Forward-backward sampling for hidden Markov models for haplotypes

Description

This function samples the latent Markov chain of a hidden Markov model given the observed values, given an HMM for phased haplotypes.

Usage

fwHaplotypes(X, r, alpha, theta, seed = 123, cluster = NULL,
  display_progress = FALSE)

Arguments

X

a binary matrix of size n-by-p containing the original variables.

r

a vector of length p containing the "r" parameters estimated by fastPHASE.

alpha

a matrix of size p-by-K containing the "alpha" parameters estimated by fastPHASE.

theta

a matrix of size p-by-K containing the "theta" parameters estimated by fastPHASE.

seed

an integer random seed (default: 123).

cluster

a computing cluster object created by makeCluster (default: NULL).

display_progress

whether to show progress bar (default: FALSE).

Value

A binary matrix of size n-by-p containing the knockoff variables.

References

Sesia M, Katsevich E, Bates S, Candès E, Sabatti C (2019). “Multi-resolution localization of causal variants across the genome.” bioRxiv. doi:10.1101/631390.

See Also

Other hmm: fwGenotypes, fwHMM

Examples

# Problem size
p = 10
n = 100
# Load HMM to generate data
r_file = system.file("extdata", "haplotypes_rhat.txt", package = "SNPknock")
alpha_file = system.file("extdata", "haplotypes_alphahat.txt", package = "SNPknock")
theta_file = system.file("extdata", "haplotypes_thetahat.txt", package = "SNPknock")
char_file = system.file("extdata", "haplotypes_origchars", package = "SNPknock")
hmm.data = loadHMM(r_file, alpha_file, theta_file, char_file, compact=FALSE, phased=TRUE)
hmm.data$Q = hmm.data$Q[1:(p-1),,]
hmm.data$pEmit = hmm.data$pEmit[1:p,,]
# Sample X from this HMM
X = sampleHMM(hmm.data$pInit, hmm.data$Q, hmm.data$pEmit, n=n)
# Load HMM to generate knockoffs
hmm = loadHMM(r_file, alpha_file, theta_file, char_file)
hmm$r = hmm$r[1:p]
hmm$alpha = hmm$alpha[1:p,]
hmm$theta = hmm$theta[1:p,]
# Forward-backward sampling
H = fwHaplotypes(X, hmm$r, hmm$alpha, hmm$theta)

Forward-backward sampling for hidden Markov models

Description

This function samples the latent Markov chain of a hidden Markov model given the observed values.

Usage

fwHMM(X, pInit, Q, pEmit, seed = 123, cluster = NULL,
  display_progress = FALSE)

Arguments

X

an integer matrix of size n-by-p containing the original variables.

pInit

an array of length K, containing the marginal distribution of the states for the first variable.

Q

an array of size (p-1,K,K), containing a list of p-1 transition matrices between the K states of the Markov chain.

Dataset entries:
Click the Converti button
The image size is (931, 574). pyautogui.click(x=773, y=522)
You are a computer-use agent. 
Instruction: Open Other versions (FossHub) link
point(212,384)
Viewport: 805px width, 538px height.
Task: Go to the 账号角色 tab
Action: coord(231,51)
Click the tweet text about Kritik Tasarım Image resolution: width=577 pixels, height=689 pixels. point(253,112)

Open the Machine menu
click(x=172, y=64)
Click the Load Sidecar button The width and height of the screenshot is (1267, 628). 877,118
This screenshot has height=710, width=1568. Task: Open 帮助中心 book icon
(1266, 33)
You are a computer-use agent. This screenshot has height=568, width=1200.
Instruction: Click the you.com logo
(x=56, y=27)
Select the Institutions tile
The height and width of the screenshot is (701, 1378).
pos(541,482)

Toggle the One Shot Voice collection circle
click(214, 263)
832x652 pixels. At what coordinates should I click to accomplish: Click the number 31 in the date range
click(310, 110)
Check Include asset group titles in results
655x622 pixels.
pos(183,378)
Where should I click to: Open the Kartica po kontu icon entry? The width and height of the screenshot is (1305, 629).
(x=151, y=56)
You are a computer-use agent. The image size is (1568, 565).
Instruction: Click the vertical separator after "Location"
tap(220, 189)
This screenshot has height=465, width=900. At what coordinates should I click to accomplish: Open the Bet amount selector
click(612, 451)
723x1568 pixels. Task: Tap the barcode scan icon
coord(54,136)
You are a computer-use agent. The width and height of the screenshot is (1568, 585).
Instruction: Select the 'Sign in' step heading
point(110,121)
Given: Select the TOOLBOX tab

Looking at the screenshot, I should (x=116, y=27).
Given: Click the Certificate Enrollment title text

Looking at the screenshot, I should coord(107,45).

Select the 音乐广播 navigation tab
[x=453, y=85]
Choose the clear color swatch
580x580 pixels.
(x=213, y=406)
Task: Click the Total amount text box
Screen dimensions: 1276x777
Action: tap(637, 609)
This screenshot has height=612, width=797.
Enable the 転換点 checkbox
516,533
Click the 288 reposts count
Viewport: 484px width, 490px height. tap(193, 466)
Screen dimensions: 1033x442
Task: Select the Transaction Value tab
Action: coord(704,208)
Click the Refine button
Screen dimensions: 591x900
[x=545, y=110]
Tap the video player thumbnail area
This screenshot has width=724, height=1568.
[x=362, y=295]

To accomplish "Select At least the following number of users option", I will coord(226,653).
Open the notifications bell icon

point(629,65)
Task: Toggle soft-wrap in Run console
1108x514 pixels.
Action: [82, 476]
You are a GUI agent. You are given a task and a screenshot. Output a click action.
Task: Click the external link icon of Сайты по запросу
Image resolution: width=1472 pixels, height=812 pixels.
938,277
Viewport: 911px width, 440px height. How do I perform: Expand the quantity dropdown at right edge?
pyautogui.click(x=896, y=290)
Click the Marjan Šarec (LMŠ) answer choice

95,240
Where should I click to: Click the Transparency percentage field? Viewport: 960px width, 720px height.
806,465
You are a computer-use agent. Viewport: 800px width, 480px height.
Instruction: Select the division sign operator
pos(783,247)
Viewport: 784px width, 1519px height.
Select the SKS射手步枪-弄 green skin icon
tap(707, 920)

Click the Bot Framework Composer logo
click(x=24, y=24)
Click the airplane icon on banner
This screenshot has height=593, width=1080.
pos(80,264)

Work instruction 1 » What does the fwHaplotypes function return, according to the forward-backward sampling documentation?
Work instruction 2 » List every argument of the fwHaplotypes function that the forward-backward sampling documentation names in its usage line.
Work instruction 3 » Extend the forward-backward sampling documentation, picking up right after the description of the Q argument.

Written response 1 » It returns a binary matrix of size n-by-p containing the knockoff variables.

Written response 2 » X, r, alpha, theta, seed, cluster, display_progress

Written response 3 »
pEmit

an array of size (p,M,K), containing the emission probabilities for each of the M possible emission states, from each of the K hidden states and the p variables.

seed

an integer random seed (default: 123).

cluster

a computing cluster object created by makeCluster (default: NULL).

display_progress

whether to show progress bar (default: FALSE).

Details

Each element of the matrix X should be an integer value between 0 and M-1. The transition matrices contained in Q are defined with the same convention as in knockoffDMC. The emission propability matrices contained in pEmit are defined such that P[Xj=kHj=l]=pEmit[j,k,l]P[X_{j}=k|H_{j}=l]=\mathrm{pEmit}[j,k,l], where HjH_j is the latent variable associated to XjX_j.

Value

An integer matrix of size n-by-p containing the knockoff variables.

References

Sesia M, Sabatti C, Candès EJ (2019). “Gene hunting with hidden Markov model knockoffs.” Biometrika, 106, 1–18. doi:10.1093/biomet/asy033.

See Also

Other hmm: fwGenotypes, fwHaplotypes

Examples

# Generate data
p=10; K=5; M=3;
pInit = rep(1/K,K)
Q = array(stats::runif((p-1)*K*K),c(p-1,K,K))
for(j in 1:(p-1)) { Q[j,,] = Q[j,,] / rowSums(Q[j,,]) }
pEmit = array(stats::runif(p*M*K),c(p,M,K))
for(j in 1:p) { pEmit[j,,] = pEmit[j,,] / rowSums(pEmit[j,,]) }
X = sampleHMM(pInit, Q, pEmit, n=20)
# Forward-backward sampling
H = fwHMM(X, pInit, Q, pEmit)

Group knockoffs of discrete Markov chains

Description

This function constructs knockoffs of variables distributed as a discrete Markov chain.

Usage

knockoffDMC(X, pInit, Q, groups = NULL, seed = 123, cluster = NULL,
  display_progress = FALSE)

Arguments

X

an integer matrix of size n-by-p containing the original variables.

pInit

an array of length K, containing the marginal distribution of the states for the first variable.

Q

an array of size (p-1,K,K), containing a list of p-1 transition matrices between the K states of the Markov chain.

groups

an array of length p, describing the group membership of each variable (default: NULL).

seed

an integer random seed (default: 123).

cluster

a computing cluster object created by makeCluster (default: NULL).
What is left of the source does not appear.